Our key findings across all the areas we inspected were as follows:

  • Staff understood and fulfilled their responsibilities to raise concerns, however there was no practice policy in place for the reporting of near misses, incidents and significant events; and reviews and investigations were not thorough enough.

  • The practice had not undertaken risk assessments for infection control, control of substances hazardous to health (COSHH), the lack of provision of a defibrillator and staff providing a chaperoning service for patients not having a Disclosure and Barring Service (DBS) check.

  • The provider was aware of and complied with the requirements of the Duty of Candour.

  • Data showed a number of patient outcomes were low compared to the locality and nationally.

  • Patients said they were treated with compassion, dignity and respect.

  • Urgent appointments were usually available on the day they were requested.

  • The practice had a number of policies and procedures to govern activity, but some key policies including safeguarding adults and significant events were absent.

  • The practice had not proactively sought feedback from patients and did not have a patient participation group.

  • The practice had good facilities and was well equipped to treat patients and meet their needs.

The areas where the provider must make improvement are:

  • Ensure clear processes for the review and learning from near misses, incidents and significant events in order to promote continuous improvement and the health, safety and welfare of patients and staff.

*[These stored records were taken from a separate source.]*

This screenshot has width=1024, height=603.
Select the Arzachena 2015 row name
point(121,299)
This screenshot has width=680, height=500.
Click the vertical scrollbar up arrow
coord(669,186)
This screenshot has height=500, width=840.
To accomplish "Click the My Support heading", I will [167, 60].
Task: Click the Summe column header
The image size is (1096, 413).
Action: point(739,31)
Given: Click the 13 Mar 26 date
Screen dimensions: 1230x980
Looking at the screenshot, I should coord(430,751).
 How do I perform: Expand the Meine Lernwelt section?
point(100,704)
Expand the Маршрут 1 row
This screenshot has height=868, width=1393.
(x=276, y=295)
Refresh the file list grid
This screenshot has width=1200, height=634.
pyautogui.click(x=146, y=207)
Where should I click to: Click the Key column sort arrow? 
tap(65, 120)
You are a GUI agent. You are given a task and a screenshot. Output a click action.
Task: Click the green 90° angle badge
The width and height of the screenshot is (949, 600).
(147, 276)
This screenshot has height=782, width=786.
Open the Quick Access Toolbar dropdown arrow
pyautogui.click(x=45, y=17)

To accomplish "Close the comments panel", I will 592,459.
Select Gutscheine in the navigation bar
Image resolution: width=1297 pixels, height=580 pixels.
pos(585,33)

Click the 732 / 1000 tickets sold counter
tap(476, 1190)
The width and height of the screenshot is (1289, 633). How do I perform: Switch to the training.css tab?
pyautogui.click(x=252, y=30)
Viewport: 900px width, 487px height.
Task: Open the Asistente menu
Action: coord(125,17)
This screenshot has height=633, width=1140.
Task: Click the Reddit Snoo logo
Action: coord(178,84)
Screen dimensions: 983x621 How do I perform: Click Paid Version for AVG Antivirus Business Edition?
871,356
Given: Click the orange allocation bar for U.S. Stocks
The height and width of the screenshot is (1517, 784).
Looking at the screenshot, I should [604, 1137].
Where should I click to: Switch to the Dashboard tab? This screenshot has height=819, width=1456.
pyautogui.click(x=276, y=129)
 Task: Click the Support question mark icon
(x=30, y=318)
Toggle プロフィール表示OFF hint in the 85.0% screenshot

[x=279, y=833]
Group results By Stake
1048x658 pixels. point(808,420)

  • Ensure risks are assessed and take action tomitigate risks associated with infection control, control of substances hazardous to health (COSHH) and the provision of a defibrillator.

  • Ensure a clear process and training for all staff in safeguarding adults.

The areas where the provider should make improvement are:

  • Develop multidisciplinary team meetings to engage with relevant health and social care professionals to deliver a multidisciplinary package of care for patients with complex needs.

  • Advertise the chaperoning service for patients within the treatment or consultation rooms.

  • Advertise the interpreting service within the practice to inform patients of this service.

  • Formulate action plans around patient feedback sought from all sources including the national GP survey, NHS Choices and the Friends and Family Test.

  • Consider improving communication with patients who have a hearing impairment.

  • Strengthen governance arrangements for practice meetings including standing agenda items and minuting of all meetings.